Something You Wish You Never Knew

Something You Wish You Never Knew

Abuse is never easy to talk about, and when it happens in your family it is frightening to learn about and hard to process. It is something I wish I had never known about my mother. She talked openly and often about the physical abuse she experienced at the hands of her alcoholic father. Sexual abuse she only alluded to in comments shrouded with sarcasm and warnings about watching my own back around men. At one point, she told me her husband, my father, had raped her. I was too young to cope with that news and didn’t. As deep as I tried to bury it in the back of my mind, the thoughts of the abuse she had suffered kept haunting me, particularly after her death. One day while talking to my mother’s older sisters, I decided it was time for me to at least ask questions. I started with Mom’s remark about my dad. 

“Transference! Gracie was good at that,” announced my Aunt Cora, the day I was telling her about my mother’s statement about Dad.  The three of us-Cora, Flippie, and I-were having a lobster roll lunch in Cape Elizabeth. We were fueling up to go visit Gracie’s and their parents’ graves in Central Maine.
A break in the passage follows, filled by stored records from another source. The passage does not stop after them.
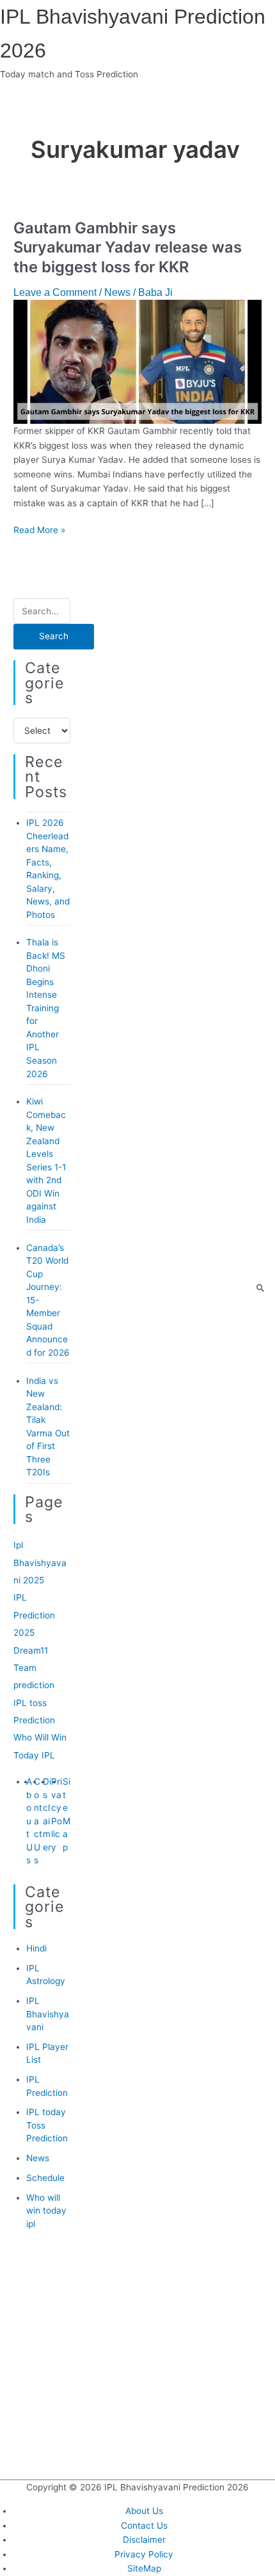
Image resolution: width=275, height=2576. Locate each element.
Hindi (36, 1948)
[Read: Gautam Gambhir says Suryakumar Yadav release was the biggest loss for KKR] (137, 361)
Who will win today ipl (46, 2210)
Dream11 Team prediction (33, 1668)
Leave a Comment (55, 292)
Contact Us (38, 1820)
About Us (29, 1820)
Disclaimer (144, 2539)
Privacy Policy (143, 2554)
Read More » (39, 530)
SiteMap (144, 2568)
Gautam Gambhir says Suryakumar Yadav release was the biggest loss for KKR (127, 248)
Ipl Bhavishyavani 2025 (40, 1562)
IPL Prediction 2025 (34, 1615)
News (117, 292)
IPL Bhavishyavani (47, 2014)
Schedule (45, 2178)
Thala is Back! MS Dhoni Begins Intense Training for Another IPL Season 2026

“Our old man Kent raped Gracie,” Cora continued. Aunt Flippie simply looked distressed but nodded in agreement. The town fathers of Windsor, Maine had taken Cora, Flippie, and their brother Kenneth away from their parents when Gracie was a baby in 1924. They talked about going back for Gracie when she was weaned, but they never did. I was surprised both sisters sounded so sure about their knowledge of their little sister’s abuse.

Gracie had been gone about three years by that particular summer day of our graveyard excursion, but I would spend years trying to come to an understanding of her life with illnesses. I would never know what part the abuse she suffered played in her struggles with mental health.

Gracie did leave her family home at the age of twelve. The uncle who first rescued her, a younger brother of her mother, molested her after taking her in to his home until she was taken in by her maternal grandfather. The sexual abuse stopped there even though this new, three generation home used her as a housekeeper and nanny. Gracie could have easily continued the cycle of abuse she had experienced, but she didn’t for the most part.

Knowing what I do now about human nature, I am impressed with the behavior Gracie displayed when she was stressed or angry. I think she consciously tried to stop the cycle of abuse that had gone on in her family for who knows how long. Gracie would immediately put her hands behind her back when my brothers and I did something that upset her. If she was really angry she’d leave the room. Wayne, Steve, and I knew we had to sit quietly until we heard her singing. Only then could we get up and check in on her. 

Corporal punishment was acceptable discipline in the 1950s and 1960s, and Grace did sometimes use her hands on my brothers. As an adult, I have found out that my brothers resented me for not receiving physical punishment. I was a timid child, and Grace never raised her hands to me. Her tongue was sharp, and she verbally abused all of us, including my father. 

Professionally, I have run across situations where women, who have been sexually abused as children, abuse their own offspring as adults. Society does not like to accept the fact that women can be sexual abusers as well as men. We know it is unfortunately a learned behavior. I applaud my mother Gracie for stopping that cycle for my sake and for my children and my grandchild. Thank you, Mom.